Gempa Susulan

8K 920 34
                                    


Siapa yang bisa tidur lagi setelah peristiwa gempa semalam? 

Pukul setengah tujuh pagi, dengan bibir yang berkali-kali menguap lebar karena tidak nyenyak tidur, Bhiru menjawab semua panggilan telepon yang menghubunginya bergantian. Papa Mamanya di Bandung, hingga Kumala bergantian menanyakan kabarnya di Surabaya karena berita tentang gempa semalam telah disiarkan di semua program berita pagi stasiun televisi.

"Kenapa nggak langsung pulang ke Jakarta?
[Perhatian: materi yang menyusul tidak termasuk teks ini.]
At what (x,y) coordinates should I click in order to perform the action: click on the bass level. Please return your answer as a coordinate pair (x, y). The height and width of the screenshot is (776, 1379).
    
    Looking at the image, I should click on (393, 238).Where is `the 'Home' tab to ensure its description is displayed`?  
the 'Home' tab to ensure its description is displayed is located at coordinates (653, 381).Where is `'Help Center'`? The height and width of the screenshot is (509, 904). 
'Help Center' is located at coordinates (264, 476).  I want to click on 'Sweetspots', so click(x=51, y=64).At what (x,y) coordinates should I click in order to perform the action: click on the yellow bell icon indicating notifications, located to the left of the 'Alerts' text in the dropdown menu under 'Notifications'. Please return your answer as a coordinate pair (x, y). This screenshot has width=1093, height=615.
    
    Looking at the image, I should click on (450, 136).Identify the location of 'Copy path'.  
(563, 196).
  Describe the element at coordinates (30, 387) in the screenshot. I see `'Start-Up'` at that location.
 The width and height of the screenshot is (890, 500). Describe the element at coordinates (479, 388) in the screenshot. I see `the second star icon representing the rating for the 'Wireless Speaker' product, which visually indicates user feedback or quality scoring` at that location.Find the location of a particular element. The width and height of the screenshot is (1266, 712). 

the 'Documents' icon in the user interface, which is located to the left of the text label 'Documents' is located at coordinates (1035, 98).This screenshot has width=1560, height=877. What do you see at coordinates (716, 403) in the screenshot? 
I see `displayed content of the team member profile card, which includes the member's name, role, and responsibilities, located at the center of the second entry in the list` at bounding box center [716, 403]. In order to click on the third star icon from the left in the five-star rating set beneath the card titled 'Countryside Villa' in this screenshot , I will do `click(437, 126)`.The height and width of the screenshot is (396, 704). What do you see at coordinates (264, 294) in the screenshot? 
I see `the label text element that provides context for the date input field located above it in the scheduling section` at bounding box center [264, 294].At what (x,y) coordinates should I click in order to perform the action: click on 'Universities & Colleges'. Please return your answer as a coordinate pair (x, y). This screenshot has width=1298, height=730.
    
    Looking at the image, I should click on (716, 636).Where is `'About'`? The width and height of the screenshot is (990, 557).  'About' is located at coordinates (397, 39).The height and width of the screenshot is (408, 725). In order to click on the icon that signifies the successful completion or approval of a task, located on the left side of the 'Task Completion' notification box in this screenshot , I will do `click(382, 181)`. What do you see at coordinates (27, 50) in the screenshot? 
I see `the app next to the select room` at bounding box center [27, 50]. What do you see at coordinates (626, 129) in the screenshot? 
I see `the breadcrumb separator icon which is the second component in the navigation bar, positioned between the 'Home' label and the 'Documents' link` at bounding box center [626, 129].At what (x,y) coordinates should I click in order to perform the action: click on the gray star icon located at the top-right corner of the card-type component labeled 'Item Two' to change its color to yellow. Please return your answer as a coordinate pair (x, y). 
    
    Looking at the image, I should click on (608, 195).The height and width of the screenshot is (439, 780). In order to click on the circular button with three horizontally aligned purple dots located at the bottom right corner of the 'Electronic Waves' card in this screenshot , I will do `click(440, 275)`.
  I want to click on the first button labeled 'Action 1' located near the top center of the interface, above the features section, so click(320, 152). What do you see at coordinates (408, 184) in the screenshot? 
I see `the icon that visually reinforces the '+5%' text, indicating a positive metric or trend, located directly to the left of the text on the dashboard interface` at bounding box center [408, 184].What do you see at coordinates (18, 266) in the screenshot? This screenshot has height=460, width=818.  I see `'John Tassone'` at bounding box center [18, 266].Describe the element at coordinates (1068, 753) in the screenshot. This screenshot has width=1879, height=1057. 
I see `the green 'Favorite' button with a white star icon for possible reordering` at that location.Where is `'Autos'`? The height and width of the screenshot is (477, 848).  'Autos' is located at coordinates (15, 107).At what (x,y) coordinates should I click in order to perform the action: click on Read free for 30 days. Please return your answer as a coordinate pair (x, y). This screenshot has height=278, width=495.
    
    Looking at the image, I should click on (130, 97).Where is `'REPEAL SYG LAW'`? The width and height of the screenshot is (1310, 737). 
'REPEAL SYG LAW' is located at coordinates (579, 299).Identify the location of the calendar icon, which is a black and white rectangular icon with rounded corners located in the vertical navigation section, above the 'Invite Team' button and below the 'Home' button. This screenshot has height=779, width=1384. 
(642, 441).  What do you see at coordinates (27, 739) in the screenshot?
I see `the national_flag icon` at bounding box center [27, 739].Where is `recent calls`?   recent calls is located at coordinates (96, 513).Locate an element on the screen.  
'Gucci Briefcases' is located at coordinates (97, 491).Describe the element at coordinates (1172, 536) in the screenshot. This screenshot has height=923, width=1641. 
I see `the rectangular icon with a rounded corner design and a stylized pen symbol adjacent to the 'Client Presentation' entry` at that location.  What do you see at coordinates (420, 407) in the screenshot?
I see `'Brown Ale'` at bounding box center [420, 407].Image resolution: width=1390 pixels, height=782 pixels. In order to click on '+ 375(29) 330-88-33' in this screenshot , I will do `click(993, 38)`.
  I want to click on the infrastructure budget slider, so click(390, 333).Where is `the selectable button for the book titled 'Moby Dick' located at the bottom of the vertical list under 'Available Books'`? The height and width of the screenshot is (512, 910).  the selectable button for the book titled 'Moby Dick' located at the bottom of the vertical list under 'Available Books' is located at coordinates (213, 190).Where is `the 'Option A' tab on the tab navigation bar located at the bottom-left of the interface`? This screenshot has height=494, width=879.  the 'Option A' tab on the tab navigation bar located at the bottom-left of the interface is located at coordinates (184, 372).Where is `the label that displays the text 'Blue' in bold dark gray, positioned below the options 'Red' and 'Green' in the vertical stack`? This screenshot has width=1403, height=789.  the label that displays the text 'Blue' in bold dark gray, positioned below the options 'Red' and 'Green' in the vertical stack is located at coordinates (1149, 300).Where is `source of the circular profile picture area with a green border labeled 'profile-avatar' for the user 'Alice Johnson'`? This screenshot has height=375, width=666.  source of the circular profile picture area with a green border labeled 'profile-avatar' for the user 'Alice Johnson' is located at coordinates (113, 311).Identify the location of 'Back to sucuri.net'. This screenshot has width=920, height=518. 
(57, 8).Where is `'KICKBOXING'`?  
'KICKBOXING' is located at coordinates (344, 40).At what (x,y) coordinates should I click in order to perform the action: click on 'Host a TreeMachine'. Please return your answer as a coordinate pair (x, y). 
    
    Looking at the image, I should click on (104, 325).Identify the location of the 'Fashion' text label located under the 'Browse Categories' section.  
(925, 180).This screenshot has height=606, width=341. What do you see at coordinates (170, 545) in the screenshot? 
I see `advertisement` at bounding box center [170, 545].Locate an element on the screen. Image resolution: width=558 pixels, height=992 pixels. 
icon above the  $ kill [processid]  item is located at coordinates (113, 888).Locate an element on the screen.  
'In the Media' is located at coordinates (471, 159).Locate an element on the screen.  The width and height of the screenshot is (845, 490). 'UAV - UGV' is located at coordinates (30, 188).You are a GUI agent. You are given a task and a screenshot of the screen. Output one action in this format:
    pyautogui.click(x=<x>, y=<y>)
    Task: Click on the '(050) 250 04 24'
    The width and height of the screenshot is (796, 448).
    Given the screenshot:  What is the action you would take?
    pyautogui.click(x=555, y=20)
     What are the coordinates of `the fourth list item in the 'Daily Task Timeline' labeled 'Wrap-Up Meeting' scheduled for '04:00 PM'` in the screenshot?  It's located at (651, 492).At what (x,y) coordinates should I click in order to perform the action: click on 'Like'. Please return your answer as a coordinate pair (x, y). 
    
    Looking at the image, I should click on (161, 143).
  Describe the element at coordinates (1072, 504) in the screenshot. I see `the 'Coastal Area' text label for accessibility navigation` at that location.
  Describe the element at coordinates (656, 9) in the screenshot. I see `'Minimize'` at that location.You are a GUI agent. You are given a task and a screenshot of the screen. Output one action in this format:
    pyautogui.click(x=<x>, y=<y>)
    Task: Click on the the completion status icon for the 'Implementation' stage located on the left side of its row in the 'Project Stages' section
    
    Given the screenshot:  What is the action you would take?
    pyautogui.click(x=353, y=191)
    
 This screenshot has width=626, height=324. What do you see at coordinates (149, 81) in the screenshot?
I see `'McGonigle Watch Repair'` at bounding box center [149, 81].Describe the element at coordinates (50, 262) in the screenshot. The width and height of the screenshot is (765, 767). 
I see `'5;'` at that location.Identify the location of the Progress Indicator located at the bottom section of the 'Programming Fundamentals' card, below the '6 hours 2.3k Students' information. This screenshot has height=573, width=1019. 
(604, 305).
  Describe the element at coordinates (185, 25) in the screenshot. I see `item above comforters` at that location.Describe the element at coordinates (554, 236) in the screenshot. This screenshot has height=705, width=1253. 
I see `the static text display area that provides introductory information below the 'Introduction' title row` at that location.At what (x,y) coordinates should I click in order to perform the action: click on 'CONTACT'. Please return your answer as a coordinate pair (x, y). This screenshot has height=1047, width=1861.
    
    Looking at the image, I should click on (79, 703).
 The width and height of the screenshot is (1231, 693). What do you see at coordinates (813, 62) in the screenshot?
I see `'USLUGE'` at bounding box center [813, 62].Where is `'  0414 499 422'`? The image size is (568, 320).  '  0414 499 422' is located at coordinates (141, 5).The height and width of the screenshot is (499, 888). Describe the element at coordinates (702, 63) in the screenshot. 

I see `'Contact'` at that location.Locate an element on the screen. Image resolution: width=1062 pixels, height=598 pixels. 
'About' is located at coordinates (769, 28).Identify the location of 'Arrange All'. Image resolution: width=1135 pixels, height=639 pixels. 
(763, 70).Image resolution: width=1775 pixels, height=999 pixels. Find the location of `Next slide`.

Nggak kapok kena gempa?" Kumala bertanya dengan heran memandang wajah Bhiru di layar gawai yang tampak tenang-tenang saja meski dengan raut wajah tampak masih mengantuk dan beberapa kali menguap lebar seperti mulut kudanil. 

"Kalau berani coba gih kamu tanya langsung ke pak Ranu. " Bhiru menjawab sambil mengusap kedua pelupuk matanya secara bergantian. 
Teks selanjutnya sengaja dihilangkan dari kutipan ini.